The following segment was excerpted from this fund letter.
In the first half of 2024, Hilton (NYSE:HLT) generated strong revenue growth as the lodging industry experienced solid global demand against a favorable supply backdrop.
Near-term industry trends remain positive, with continued strong international growth, improving business transient demand and extremely robust group demand, which is poised to sequentially accelerate in the third quarter. Leisure travel continued to moderate from the high levels of recent years following the COVID-19 reopening.
In the second quarter, HLT’s revenue per room (“RevPAR”), the industry metric for same-store sales, increased 3.5% as compared to 2023. Combined with strong 6% net unit growth, aggregate fee revenues grew 10%. Earnings per share grew 17% year-over-year, benefiting from Hilton’s excellent cost control and continued best-in-class capital return.

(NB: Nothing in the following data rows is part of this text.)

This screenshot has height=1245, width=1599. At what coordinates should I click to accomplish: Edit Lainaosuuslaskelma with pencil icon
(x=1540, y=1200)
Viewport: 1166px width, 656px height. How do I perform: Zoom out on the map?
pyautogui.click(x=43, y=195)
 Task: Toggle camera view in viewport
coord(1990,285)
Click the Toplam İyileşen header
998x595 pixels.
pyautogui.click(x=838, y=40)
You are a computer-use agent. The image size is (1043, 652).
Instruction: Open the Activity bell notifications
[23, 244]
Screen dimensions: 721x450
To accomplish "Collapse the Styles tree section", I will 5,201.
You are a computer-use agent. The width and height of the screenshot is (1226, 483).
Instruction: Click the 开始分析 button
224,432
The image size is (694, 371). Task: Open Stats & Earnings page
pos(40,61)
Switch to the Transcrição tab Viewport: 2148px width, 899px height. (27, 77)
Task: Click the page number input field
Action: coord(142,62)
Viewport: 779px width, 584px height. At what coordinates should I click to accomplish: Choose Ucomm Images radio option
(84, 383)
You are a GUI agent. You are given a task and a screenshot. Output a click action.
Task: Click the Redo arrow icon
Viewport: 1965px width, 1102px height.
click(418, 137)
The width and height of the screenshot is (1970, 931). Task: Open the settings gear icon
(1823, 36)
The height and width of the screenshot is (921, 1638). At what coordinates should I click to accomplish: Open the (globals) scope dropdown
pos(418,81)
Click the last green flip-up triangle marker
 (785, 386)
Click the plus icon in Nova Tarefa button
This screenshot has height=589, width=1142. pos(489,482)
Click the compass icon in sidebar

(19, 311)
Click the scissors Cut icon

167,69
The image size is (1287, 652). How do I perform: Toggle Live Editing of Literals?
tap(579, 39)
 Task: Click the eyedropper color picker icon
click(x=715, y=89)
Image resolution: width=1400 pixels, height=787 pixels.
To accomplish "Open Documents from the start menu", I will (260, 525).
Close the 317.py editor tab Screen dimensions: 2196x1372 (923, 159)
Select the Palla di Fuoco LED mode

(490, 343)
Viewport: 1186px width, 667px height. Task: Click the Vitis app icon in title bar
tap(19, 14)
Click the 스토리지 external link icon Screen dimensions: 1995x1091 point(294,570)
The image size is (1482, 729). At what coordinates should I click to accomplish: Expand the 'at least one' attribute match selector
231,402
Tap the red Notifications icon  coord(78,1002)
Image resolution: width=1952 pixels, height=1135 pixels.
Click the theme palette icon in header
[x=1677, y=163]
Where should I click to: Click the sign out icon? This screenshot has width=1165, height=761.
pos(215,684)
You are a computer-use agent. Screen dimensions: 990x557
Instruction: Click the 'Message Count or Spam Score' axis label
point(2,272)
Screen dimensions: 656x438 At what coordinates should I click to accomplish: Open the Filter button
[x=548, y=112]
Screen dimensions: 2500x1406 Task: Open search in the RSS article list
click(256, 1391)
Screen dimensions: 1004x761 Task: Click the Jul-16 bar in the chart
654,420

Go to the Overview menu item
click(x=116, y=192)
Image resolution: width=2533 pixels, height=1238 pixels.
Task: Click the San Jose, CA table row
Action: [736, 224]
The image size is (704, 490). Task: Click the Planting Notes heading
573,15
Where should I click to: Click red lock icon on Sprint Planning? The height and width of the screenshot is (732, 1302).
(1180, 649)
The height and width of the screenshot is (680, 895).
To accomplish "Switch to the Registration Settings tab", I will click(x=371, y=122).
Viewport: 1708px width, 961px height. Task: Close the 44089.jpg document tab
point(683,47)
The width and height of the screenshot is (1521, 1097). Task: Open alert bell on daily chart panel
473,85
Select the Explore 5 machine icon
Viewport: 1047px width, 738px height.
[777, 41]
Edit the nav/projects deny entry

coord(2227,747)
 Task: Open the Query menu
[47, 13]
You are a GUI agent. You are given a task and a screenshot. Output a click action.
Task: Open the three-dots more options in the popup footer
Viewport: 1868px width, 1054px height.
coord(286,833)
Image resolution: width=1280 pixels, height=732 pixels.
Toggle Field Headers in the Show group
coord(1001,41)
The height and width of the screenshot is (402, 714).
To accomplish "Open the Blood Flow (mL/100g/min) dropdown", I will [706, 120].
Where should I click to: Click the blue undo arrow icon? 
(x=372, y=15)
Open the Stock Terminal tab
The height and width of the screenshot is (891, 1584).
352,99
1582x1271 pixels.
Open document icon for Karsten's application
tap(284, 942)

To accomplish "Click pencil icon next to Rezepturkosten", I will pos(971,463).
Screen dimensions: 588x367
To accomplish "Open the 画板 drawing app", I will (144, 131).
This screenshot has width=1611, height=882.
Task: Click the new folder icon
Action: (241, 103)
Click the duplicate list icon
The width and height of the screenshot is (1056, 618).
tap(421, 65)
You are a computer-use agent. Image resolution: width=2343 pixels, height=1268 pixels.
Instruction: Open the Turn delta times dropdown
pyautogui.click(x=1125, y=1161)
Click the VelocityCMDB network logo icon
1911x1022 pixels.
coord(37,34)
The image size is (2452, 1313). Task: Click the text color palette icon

Reflecting an incrementally challenging macroeconomic picture, principally in China, the company slightly reduced the upper end of their prior RevPAR guidance, now estimated by management to be +2% to +3%, while modestly increasing full year’s earnings guidance. Net unit growth continues to accelerate towards Hilton’s 6% to 7% long-term growth target supported by new brand concepts including Spark and LivSmart Studios by Hilton.
Over the coming quarters net unit growth will be further boosted by Hilton’s acquisition of Graduate Hotels and the on-boarding of properties from Hilton’s partnership with Small Luxury Hotels of the World (“SLH”), which is seeing better-than-expected owner uptake with 400 hotels poised to join the Hilton system. The SLH partnership expands Hilton’s network into a new category of hotel, while providing incremental sources of value for Hilton Honors members and travelers. While Hilton only earns fee revenue on the proportion of sales that comes through Hilton’s channels, the comparatively higher average nightly rate of SLH hotels relative to Hilton’s systemwide average means that even modest penetration levels could become a meaningful incremental fee stream to Hilton.
Over the medium-term, strong net unit growth combined with continued RevPAR growth (which has compounded at a 3% rate over the last 15 years) and a double-digit rate of growth from Hilton’s non-RevPAR fee revenue, which comprises about 20% of revenues, all combine to generate strong high-single-digit revenue growth. Coupled with excellent cost control, high incremental margins, and a substantial capital return program Hilton should continue to realize robust mid-to-high-teens compounded earnings growth for the foreseeable future.